Internet Engineering Task Force                         Yonas Araya
INTERNET DRAFT                                          Barry Beggs
Expires March 2000                                      Liang Li
                                                        Stephen Nadas
                                                        Govindaraj Sampathkumar
                                                        Gaurang Shah
                                                        IBM
                                                        Vinod Peris
                                                        Growth Networks

                                                        September 1999

IBM Diffserv Implementation Experiments
<draft-nadas-diffserv-experience-01.txt>

Status of this Memo

This document is an Internet-Draft and is in full conformance
with all provisions of Section 10 of RFC2026.

Internet-Drafts are working documents of the Internet Engineering
Task Force (IETF), its areas, and its working groups.  Note that
other groups may also distribute working documents as Internet-
Drafts.

Internet-Drafts are draft documents valid for a maximum of six
months and may be updated, replaced, or obsoleted by other
documents at any time.  It is inappropriate to use Internet-
Drafts as reference material or to cite them other than as "work
in progress."

The list of current Internet-Drafts can be accessed at
http://www.ietf.org/ietf/1id-abstracts.txt

The list of Internet-Draft Shadow Directories can be accessed at
http://www.ietf.org/shadow.html.

Abstract

This informational memo contains a description of some
measurements from early DiffServ (DS) experiments that used a
preliminary version of IBM's DiffServ implementation on an IBM
router over an egress T1/E1 PPP interface. The service level
specification (SLS) may be configured on the router or optionally
controlled by an LDAP-accessible policy repository. The
measurements were intended to examine the behavior of a mixture
of Expedited Forwarding (EF) traffic, Assured Forwarding (AF)
traffic and Best Effort (BE) traffic on a congested E1 link.  The
router code includes an LDAP client that communicates with a
policy server to obtain the policies that control the amount of
resources configured for the DiffServ classes.

#### DATASET SECTION
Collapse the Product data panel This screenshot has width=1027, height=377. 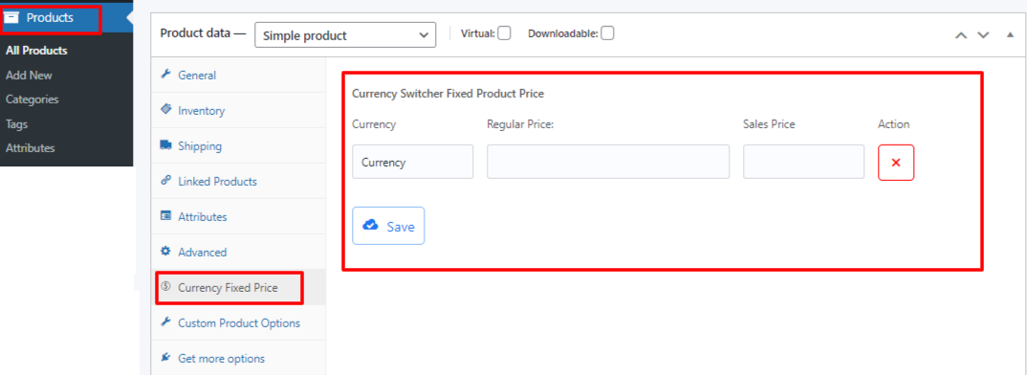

#### TASK BRIEF
Resume the Internet-Draft on IBM's DiffServ implementation experiments after its final sentence and keep writing it.

#### FINAL RESULT
The diagrams referred to in this memo are available in the
postscript version of this memo.

Changes from -00 version

Added the details of the buffering setup, a discussion of an
anomaly in the AF delay results, added an additional measurement
point related to this anomaly,  updated author list, added
acknowledgements, and miscellaneous editorial comments.

1. Introduction

This informational memo contains a description of some
measurements from early DiffServ [2475] experiments that used a
preliminary version of IBM's DiffServ implementation on an IBM
router over an egress T1/E1 PPP interfaces. The service level
specification (SLS) may be configured on the router or optionally
controlled by an LDAP-accessible policy repository. The
measurements were intended to examine the behavior of a mixture
of Expedited Forwarding (EF) traffic [2598], Assured Forwarding
(AF) traffic [2597] and Best Effort (BE) traffic on a congested
E1 link.  The router code includes an LDAP client that
communicates with a policy server to obtain the policies that
control the amount of resources configured for the DiffServ
classes.

The main purpose of this memo is to assess the feasibility of
providing DS function on low-end routers, e.g. those routers
connecting branch offices and central sites.  We are also looking
at the effectiveness of the EF and AF PHB implementations.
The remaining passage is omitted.